Aim: In the listing below, copy out the lines starting with the line containing "Where should I click to: Click the Maps+" and going on through the line containing "This screenshot has width=1456, height=817.", substituting "red" for "orange" and leaving everything else the same.

Data excerpts:
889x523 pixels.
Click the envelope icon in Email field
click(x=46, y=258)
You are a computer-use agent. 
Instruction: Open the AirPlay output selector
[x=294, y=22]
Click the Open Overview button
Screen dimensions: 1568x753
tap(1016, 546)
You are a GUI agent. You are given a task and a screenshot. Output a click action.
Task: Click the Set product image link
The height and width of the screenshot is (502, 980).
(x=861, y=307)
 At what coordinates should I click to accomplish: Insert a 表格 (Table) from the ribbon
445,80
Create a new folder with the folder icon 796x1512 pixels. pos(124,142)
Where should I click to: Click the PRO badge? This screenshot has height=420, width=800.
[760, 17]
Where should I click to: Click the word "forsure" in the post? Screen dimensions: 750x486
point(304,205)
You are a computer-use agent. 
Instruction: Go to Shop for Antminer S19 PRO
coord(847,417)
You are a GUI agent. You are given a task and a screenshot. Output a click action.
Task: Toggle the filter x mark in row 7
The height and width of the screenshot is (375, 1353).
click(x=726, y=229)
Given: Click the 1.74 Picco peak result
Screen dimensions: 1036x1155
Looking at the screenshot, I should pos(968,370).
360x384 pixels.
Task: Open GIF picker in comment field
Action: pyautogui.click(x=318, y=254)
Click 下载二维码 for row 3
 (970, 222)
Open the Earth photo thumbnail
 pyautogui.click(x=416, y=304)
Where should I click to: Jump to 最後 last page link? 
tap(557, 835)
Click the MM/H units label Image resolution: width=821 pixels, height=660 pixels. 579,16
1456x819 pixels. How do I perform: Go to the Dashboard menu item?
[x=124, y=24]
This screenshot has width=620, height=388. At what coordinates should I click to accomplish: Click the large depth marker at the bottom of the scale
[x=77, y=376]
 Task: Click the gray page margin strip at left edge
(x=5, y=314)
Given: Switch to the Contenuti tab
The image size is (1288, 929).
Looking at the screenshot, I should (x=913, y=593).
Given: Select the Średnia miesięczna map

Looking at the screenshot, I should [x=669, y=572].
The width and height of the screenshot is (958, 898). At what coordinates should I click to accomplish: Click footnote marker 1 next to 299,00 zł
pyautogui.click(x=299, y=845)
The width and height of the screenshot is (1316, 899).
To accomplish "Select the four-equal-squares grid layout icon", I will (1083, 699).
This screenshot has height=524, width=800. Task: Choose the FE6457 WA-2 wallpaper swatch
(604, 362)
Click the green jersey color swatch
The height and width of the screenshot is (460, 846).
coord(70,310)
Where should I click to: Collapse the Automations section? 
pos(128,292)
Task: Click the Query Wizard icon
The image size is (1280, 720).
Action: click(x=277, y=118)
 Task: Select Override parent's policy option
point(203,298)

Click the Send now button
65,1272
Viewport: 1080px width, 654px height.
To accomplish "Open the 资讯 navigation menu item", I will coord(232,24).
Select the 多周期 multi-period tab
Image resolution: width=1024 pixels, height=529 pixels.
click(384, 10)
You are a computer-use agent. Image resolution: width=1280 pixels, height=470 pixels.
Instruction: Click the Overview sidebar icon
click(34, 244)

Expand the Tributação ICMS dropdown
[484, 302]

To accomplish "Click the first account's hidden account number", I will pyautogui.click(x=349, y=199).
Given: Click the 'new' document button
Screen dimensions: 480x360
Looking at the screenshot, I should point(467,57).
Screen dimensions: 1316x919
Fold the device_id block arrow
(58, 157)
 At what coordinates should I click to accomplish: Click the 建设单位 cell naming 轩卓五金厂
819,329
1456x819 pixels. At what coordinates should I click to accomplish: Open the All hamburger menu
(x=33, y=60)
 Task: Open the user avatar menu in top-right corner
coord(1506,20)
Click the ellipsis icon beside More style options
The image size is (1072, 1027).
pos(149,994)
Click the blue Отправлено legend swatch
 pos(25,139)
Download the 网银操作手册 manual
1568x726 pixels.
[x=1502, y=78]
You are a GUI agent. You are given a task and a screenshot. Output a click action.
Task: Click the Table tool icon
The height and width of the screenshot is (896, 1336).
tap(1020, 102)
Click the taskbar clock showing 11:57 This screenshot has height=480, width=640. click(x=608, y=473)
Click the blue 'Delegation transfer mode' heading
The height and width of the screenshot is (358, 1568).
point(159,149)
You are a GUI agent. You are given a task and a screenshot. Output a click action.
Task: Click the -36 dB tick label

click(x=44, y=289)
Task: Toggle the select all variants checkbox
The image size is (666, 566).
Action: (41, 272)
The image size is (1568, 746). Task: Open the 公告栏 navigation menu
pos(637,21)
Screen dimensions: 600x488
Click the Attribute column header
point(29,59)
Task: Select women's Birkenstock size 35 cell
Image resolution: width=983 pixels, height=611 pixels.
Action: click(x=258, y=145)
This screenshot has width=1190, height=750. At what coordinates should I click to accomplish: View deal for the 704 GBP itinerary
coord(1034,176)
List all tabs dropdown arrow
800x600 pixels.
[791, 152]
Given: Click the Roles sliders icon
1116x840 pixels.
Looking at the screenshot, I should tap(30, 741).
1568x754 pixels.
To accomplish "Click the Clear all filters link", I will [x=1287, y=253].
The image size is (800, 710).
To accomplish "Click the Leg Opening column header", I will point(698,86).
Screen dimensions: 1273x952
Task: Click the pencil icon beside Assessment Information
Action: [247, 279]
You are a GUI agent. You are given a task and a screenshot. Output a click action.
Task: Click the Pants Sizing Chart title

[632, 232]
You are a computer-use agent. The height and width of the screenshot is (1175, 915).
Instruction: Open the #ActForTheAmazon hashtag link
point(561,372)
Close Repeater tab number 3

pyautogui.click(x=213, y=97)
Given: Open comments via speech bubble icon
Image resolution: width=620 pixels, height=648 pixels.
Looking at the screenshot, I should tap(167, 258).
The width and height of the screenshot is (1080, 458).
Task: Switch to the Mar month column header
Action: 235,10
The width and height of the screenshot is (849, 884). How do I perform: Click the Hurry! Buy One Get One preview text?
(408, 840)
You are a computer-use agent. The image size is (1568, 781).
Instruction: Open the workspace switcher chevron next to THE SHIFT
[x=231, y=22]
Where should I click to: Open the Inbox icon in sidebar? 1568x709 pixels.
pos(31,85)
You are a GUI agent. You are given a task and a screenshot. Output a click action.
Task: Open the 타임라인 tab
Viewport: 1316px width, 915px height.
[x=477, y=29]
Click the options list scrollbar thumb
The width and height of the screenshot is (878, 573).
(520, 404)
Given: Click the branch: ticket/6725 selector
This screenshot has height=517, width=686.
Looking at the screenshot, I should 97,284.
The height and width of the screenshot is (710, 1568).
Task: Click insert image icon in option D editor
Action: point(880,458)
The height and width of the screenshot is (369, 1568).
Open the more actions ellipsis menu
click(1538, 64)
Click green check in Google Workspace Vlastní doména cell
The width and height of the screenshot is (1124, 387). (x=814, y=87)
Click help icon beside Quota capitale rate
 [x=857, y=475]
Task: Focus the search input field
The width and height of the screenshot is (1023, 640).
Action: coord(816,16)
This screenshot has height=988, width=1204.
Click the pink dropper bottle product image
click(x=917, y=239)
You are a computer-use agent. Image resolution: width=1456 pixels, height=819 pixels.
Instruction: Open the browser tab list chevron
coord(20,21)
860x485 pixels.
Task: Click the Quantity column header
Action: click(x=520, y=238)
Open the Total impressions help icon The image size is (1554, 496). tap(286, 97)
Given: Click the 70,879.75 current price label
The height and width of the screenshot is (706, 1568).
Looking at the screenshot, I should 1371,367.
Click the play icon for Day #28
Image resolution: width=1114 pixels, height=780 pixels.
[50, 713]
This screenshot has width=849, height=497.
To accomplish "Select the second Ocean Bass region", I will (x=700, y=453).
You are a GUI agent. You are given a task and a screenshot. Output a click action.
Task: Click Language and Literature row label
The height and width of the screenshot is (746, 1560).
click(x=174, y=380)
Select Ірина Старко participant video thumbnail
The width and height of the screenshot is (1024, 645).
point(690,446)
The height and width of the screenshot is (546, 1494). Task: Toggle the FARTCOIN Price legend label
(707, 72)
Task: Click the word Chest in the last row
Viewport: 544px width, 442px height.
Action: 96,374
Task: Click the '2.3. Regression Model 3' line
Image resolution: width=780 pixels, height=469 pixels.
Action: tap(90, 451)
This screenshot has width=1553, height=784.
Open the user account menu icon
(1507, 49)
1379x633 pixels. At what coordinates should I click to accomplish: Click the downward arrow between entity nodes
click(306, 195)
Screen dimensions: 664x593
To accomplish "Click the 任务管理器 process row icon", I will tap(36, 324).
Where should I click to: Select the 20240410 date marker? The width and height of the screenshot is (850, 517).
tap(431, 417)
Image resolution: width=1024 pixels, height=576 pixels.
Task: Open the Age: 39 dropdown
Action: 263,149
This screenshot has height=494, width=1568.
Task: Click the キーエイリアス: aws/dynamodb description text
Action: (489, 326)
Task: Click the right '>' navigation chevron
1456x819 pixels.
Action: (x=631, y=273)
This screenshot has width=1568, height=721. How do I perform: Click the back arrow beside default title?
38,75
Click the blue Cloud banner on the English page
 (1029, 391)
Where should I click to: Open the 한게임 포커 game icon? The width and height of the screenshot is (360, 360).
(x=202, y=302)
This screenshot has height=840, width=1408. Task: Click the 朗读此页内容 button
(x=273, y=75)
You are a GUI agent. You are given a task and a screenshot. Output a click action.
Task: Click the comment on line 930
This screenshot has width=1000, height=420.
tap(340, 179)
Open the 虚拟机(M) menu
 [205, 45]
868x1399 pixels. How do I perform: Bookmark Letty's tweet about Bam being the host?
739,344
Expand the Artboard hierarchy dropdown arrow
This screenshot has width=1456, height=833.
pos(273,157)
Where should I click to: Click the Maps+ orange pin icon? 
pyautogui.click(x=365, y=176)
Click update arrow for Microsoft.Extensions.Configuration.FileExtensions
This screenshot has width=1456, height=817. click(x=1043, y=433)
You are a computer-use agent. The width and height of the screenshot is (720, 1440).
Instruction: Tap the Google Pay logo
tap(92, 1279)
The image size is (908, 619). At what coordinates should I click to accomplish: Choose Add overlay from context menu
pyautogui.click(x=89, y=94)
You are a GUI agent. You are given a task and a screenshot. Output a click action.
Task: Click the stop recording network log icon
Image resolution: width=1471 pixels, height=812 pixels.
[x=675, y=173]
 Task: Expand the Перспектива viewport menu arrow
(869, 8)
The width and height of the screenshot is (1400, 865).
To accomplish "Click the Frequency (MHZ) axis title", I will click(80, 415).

Solution for this problem:
Where should I click to: Click the Maps+ red pin icon? 
pyautogui.click(x=365, y=176)
Click update arrow for Microsoft.Extensions.Configuration.FileExtensions
This screenshot has width=1456, height=817. click(x=1043, y=433)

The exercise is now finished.